Pointing records for screenshots and pages:
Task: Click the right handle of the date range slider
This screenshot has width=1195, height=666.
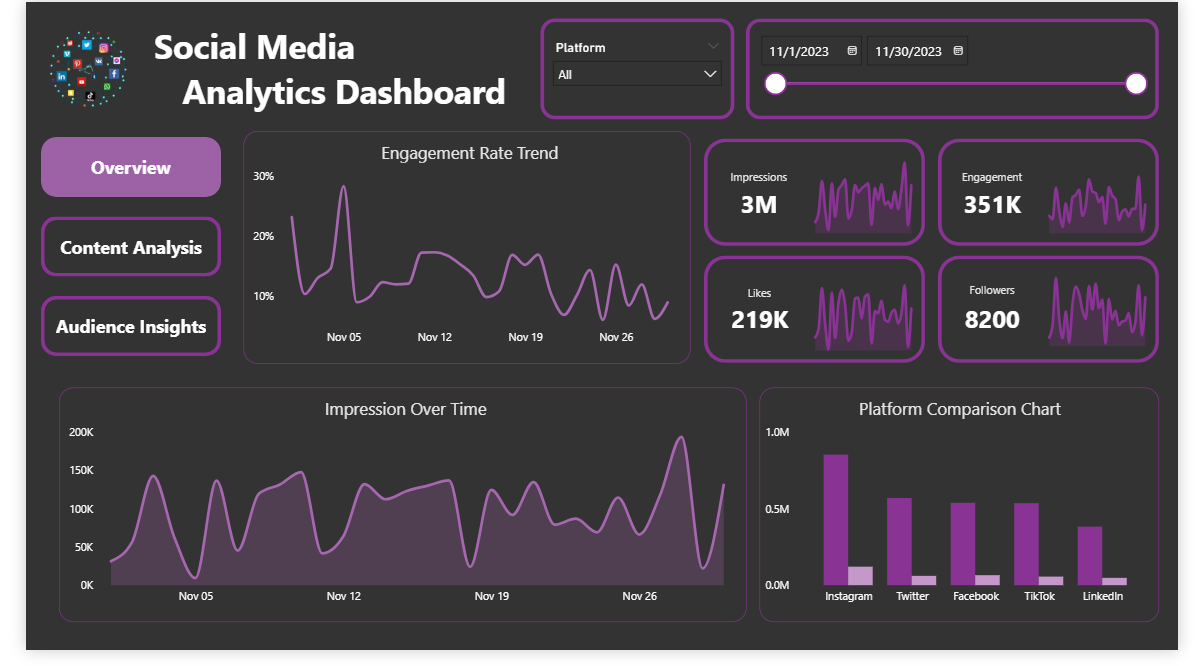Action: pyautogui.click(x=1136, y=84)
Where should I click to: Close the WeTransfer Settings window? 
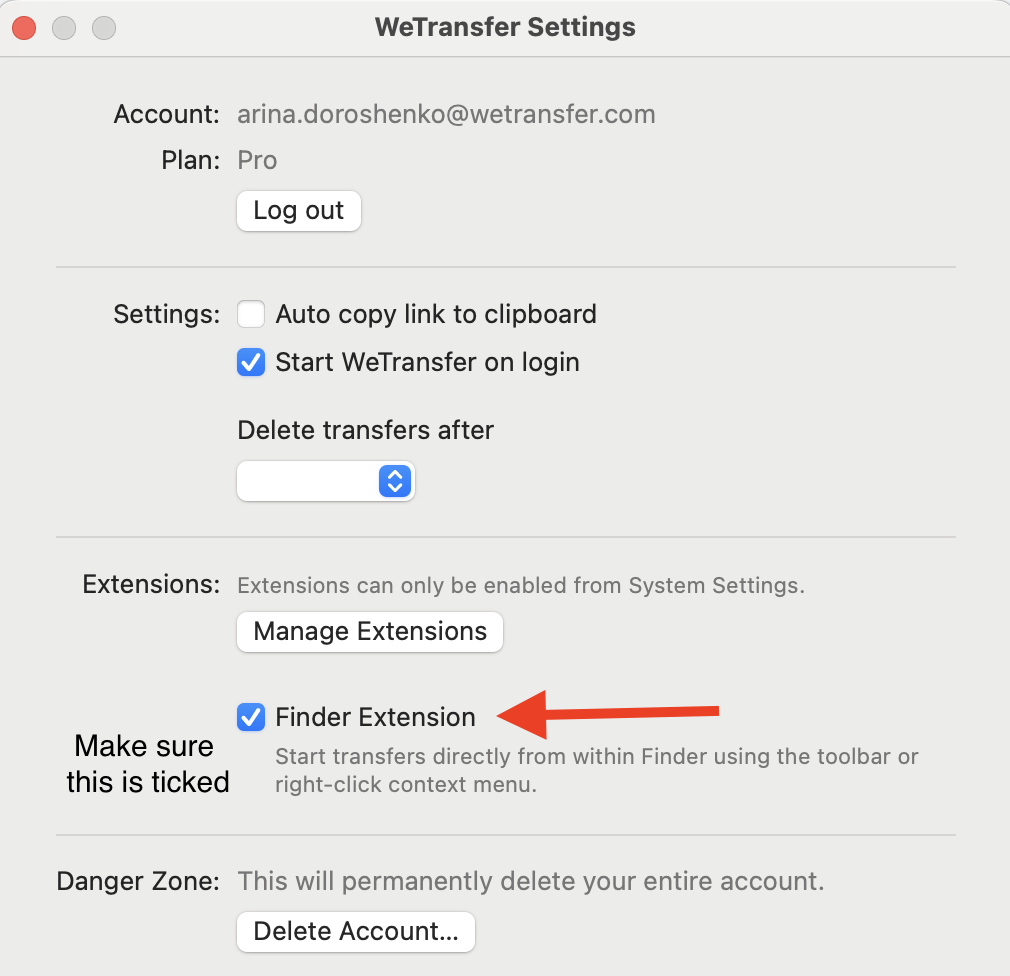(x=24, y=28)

EXERCISE OBJECTIVE: Write out every line of the records above again, word for word, but leave out the pictures.

IN RESPONSE:
Task: Click the right handle of the date range slider
This screenshot has width=1195, height=666.
Action: pyautogui.click(x=1136, y=84)
Where should I click to: Close the WeTransfer Settings window? 
(x=24, y=28)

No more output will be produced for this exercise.